Could I lose my job over a drunk driving arrest?
When potential clients ask us questions about representation for drunk driving offenses one of the most common is whether they will lose their job. Naturally, this depends on a number of factors, including how much work you have missed because you were in jail, and whether you drive for a living, to name a few.
It is also common for people in leadership positions to believe their jobs may be in jeopardy because of the public scrutiny that accompanies a drunk driving arrest. After all, the broad sense of embarrassment that comes with alcohol related arrests may be too much to overcome for those who are the faces of high profile organizations.
So while your job prospects may be unclear after a DUI arrest, you should be ready for the following implications.
Your insurance may be affected –If your policy is terminated due to an alcohol related criminal charge, you will likely have to obtain SR-22 insurance, which may be particularly expensive.
You may miss some time from work – Waiting to post bail is a process, and the authorities are in no hurry to get you on your way.

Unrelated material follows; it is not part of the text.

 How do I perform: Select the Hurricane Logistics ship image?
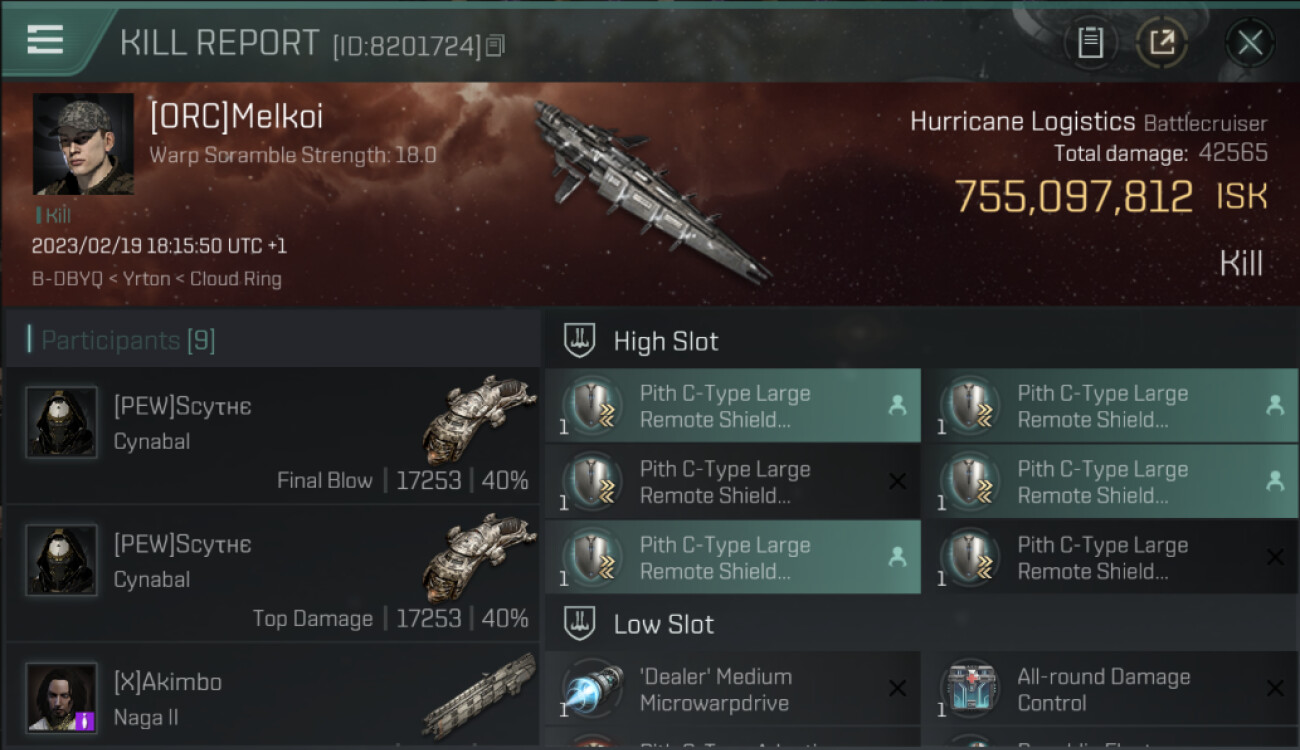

This is because the police will likely run your name through several state criminal databases to ensure you are not subject to any outstanding criminal warrants before releasing you.
You may be required to undergo an assessment – While you may not be ordered by the court to have an alcohol dependency screening, but it would not be out of the ordinary for your employer to seek one on your behalf.
Your employer could re-evaluate your status – As we alluded to earlier, those who drive for a living may have their jobs in jeopardy with drunk driving conviction. So if you are a commercial truck driver or bus driver, it is essential that you have an experienced criminal defense attorney representing you in order to protect your livelihood. Those with high profile public personas (i.e. news anchors, C-level executives), could also be substantially affected by a DUI conviction. These employees are inherently held to a higher standard because of their status.
The preceding is not intended to be legal advice.